The National Socialist (Nazi) Party headed by Adolf Hitler, author of Mein Kampf “My Struggle”, came to power in the Republic of Germany as the result of democratic elections held in 1933, at a time when Germany, like much of the Western world, was undergoing an extremely severe economic crisis. By putting the country on a war footing, the Nazi Party fought unemployment and pulled Germany out of the economic calamity that had affected the country. One of the principles comprising the Nazi world view was that of the hierarchy of races.

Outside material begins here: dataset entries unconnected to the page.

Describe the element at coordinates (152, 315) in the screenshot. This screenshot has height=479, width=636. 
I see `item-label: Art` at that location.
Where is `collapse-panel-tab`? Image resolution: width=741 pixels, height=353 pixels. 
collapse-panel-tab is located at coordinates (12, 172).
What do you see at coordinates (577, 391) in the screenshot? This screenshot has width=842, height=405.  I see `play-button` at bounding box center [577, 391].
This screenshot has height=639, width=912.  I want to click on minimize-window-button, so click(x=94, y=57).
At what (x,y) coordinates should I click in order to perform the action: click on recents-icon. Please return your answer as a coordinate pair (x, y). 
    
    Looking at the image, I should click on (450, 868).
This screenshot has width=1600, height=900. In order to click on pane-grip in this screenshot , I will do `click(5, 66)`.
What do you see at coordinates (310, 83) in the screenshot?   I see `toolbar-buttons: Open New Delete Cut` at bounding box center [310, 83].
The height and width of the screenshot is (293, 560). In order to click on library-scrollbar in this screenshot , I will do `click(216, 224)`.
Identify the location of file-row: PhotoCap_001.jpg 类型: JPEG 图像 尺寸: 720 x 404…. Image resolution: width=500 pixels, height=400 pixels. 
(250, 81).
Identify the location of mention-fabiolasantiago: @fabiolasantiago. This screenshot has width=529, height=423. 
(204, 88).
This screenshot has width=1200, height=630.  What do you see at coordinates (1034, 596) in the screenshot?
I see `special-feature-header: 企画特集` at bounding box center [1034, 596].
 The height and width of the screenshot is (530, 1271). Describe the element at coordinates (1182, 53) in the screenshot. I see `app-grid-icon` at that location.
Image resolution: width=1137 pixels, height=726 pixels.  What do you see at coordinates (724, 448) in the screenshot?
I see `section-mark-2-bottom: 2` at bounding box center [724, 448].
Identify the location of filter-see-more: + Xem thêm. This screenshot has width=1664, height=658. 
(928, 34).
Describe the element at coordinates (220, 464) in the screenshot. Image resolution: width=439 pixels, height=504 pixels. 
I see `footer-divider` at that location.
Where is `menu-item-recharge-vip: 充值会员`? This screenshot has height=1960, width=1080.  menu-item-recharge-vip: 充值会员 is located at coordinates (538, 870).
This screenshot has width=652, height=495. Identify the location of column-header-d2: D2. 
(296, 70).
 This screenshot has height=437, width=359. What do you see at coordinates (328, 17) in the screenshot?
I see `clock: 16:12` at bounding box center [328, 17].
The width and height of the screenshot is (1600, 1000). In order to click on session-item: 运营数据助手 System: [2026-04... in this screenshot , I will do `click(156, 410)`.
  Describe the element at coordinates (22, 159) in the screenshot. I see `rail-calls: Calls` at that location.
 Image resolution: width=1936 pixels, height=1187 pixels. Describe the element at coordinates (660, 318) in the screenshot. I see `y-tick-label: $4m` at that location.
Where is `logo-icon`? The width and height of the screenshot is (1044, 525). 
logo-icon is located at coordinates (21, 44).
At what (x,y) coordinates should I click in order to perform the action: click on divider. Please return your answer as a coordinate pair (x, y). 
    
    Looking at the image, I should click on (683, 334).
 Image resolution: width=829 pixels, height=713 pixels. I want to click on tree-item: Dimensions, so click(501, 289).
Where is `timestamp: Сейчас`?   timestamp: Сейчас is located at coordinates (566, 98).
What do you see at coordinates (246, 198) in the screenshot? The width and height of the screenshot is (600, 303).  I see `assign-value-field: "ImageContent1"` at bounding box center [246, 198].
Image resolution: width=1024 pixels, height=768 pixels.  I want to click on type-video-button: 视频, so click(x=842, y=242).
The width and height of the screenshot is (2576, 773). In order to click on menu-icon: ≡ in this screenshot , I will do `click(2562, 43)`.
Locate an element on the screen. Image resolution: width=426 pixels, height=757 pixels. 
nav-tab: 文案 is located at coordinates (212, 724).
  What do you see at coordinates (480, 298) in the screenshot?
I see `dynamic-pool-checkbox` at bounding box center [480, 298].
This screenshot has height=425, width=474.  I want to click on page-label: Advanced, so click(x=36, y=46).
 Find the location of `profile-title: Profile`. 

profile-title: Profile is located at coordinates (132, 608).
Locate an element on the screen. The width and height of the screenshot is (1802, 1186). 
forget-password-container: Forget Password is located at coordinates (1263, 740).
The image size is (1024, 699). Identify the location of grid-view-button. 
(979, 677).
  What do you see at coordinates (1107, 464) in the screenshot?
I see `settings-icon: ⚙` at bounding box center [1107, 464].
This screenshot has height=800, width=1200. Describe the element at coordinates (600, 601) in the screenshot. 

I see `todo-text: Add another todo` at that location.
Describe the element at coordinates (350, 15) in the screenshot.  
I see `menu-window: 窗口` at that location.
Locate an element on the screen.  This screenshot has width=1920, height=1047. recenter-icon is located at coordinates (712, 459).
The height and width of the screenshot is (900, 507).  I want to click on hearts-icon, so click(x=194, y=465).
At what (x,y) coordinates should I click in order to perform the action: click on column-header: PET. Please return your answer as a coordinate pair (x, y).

According to this principle, the Aryan race – to which the Scandinavians and Germans belong – is the most advanced race, while the Slavs, the Jews and the gypsies are to classified as untermenschen “sub-humans”, the races that close the list from the bottom.

Following the Napoleonic Wars at the beginning of the nineteenth century and the social revolutions that took place in Central Europe in 1848 and thereafter, the Jews of Central Europe had successfully integrated into European society – especially in France and in Germany – and thus provided fertile ground for the rapid and rabid development of the pseudo-scientific anti-Semitism offered by the Nazi weltanschauung. Coming in the wake of the church-instigated anti-Semitism that had lasted for many centuries, and given the German propensity for precision, the stage was set for the outbreak of violence.

When the violence against the Jewish people began, it began gradually. At first Jews lost their jobs: not only Jewish professors were unable to find employment at German universities, but also Jewish workers in all fields found themselves on the streets, unable to provide their families with livelihoods. Jewish institutions were attacked, synagogues were raided and then burnt to the ground. Entire Jewish communities were deprived of their property and forced to live in subhuman conditions in special quarters that were known as ghettoes. Individual Jews were subjected to persecution.

The Nazi definition of a “Jew” was extremely inclusive: not even the grandchild of a Jew could feel safe, not even if his parents and he had grown up as Christians.

As the “war against the Jews” progressed and got steadily more violent, and especially after plans for the so-called “Final Solution of the Jewish Problem” were drawn up, entire communities were marched through the inhuman conditions of European winters towards labor camps, hundreds of Jews dying by the roadside in drifts of snow. As World War II progressed, and the German Wehrmacht (Army) invaded more and more countries, it became the practice to transport by railroad thousands of Jews and to “relocate” them in camps throughout Europe. Thousands of Jews were herded into railroad cars under subhuman conditions: no air, no food, no heating and only a bucket in a corner for wastes. It is no wonder that hundreds of Jews died while being transported to their destination, the camps. Some of these were indeed slated to be labor camps, and their inhabitants were forced to work in German munitions plants, providing weapons and ammunition for the German war effort.

Other camps were explicitly designated as death camps, with crematoria and gas chambers to facilitate the dispatch of tens of thousands of Jews. The most infamous of these is undoubtedly the Auschwitz-Birkenau complex, though many others were the equivalent of Auschwitz with regard to the atrocities against the Jews committed in them.

There were doctors on duty at the death camps, but their task was to experiment on those about to die – and as a result, many inhuman tortures were perpetrated on the victims in the name of scientific research. The most infamous of these doctors was Josef Mengele who succeeded in escaping from Germany with the collapse of the Third Reich and made his way to South America where he managed to survive to an old age despite the unceasing efforts made, especially by Jewish groups seeking vengeance, to apprehend him.

As the Allied armies advanced through Europe, the Russians from the East and the Americans, British and French from the West, many of the camps were liberated, together with hundreds of Jews the Germans had not yet managed to kill.

The Jewish People lost between six and seven million of its scions in the Holocaust, horribly and systematically murdered by the German Nazis in the most intensive attempt ever made to wipe out the Jewish People. Of these millions over a million and a half were children. No wonder that the leaders of the post-Holocaust Jewish world step carefully, for they feel on their shoulders the heavy yoke of responsibility for the future of our people.